| WHAT TO PRODUCE |
Copy out the material below word for word, leaving nothing out.

— begin RECORD EXTRACTS —

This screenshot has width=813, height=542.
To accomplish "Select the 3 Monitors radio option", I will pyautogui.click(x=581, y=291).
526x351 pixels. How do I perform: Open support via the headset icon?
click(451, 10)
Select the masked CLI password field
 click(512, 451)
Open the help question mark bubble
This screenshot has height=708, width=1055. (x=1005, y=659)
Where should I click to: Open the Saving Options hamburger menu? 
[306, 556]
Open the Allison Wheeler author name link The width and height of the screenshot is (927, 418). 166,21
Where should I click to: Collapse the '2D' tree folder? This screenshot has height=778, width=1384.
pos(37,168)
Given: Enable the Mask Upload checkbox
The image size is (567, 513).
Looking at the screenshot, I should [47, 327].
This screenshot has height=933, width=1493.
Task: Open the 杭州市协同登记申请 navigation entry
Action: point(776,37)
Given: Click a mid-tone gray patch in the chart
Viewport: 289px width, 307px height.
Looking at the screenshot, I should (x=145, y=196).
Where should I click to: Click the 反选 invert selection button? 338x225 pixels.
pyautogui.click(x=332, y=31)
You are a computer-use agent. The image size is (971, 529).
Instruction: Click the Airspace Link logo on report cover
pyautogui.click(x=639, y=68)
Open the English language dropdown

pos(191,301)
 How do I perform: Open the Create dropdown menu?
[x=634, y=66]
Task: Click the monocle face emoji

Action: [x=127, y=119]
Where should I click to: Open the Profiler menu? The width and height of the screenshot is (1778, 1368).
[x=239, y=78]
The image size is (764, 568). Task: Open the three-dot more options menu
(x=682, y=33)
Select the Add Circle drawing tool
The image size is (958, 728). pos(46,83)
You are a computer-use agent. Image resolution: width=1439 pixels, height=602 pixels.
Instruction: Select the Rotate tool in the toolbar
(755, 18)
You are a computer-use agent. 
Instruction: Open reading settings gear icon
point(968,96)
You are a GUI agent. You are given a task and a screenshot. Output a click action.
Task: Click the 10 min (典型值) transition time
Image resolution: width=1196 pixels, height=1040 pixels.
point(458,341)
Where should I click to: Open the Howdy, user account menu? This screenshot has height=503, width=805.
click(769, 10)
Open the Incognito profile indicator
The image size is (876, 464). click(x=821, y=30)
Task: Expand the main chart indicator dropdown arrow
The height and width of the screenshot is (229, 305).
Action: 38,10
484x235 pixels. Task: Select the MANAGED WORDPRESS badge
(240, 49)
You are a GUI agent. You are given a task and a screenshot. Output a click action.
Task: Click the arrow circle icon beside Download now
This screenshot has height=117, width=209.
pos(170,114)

— end RECORD EXTRACTS —

| THE RESULT |
This screenshot has width=813, height=542.
To accomplish "Select the 3 Monitors radio option", I will pyautogui.click(x=581, y=291).
526x351 pixels. How do I perform: Open support via the headset icon?
click(451, 10)
Select the masked CLI password field
 click(512, 451)
Open the help question mark bubble
This screenshot has height=708, width=1055. (x=1005, y=659)
Where should I click to: Open the Saving Options hamburger menu? 
[306, 556]
Open the Allison Wheeler author name link The width and height of the screenshot is (927, 418). 166,21
Where should I click to: Collapse the '2D' tree folder? This screenshot has height=778, width=1384.
pos(37,168)
Given: Enable the Mask Upload checkbox
The image size is (567, 513).
Looking at the screenshot, I should [47, 327].
This screenshot has height=933, width=1493.
Task: Open the 杭州市协同登记申请 navigation entry
Action: point(776,37)
Given: Click a mid-tone gray patch in the chart
Viewport: 289px width, 307px height.
Looking at the screenshot, I should (x=145, y=196).
Where should I click to: Click the 反选 invert selection button? 338x225 pixels.
pyautogui.click(x=332, y=31)
You are a computer-use agent. The image size is (971, 529).
Instruction: Click the Airspace Link logo on report cover
pyautogui.click(x=639, y=68)
Open the English language dropdown

pos(191,301)
 How do I perform: Open the Create dropdown menu?
[x=634, y=66]
Task: Click the monocle face emoji

Action: [x=127, y=119]
Where should I click to: Open the Profiler menu? The width and height of the screenshot is (1778, 1368).
[x=239, y=78]
The image size is (764, 568). Task: Open the three-dot more options menu
(x=682, y=33)
Select the Add Circle drawing tool
The image size is (958, 728). pos(46,83)
You are a computer-use agent. Image resolution: width=1439 pixels, height=602 pixels.
Instruction: Select the Rotate tool in the toolbar
(755, 18)
You are a computer-use agent. 
Instruction: Open reading settings gear icon
point(968,96)
You are a GUI agent. You are given a task and a screenshot. Output a click action.
Task: Click the 10 min (典型值) transition time
Image resolution: width=1196 pixels, height=1040 pixels.
point(458,341)
Where should I click to: Open the Howdy, user account menu? This screenshot has height=503, width=805.
click(769, 10)
Open the Incognito profile indicator
The image size is (876, 464). click(x=821, y=30)
Task: Expand the main chart indicator dropdown arrow
The height and width of the screenshot is (229, 305).
Action: 38,10
484x235 pixels. Task: Select the MANAGED WORDPRESS badge
(240, 49)
You are a GUI agent. You are given a task and a screenshot. Output a click action.
Task: Click the arrow circle icon beside Download now
This screenshot has height=117, width=209.
pos(170,114)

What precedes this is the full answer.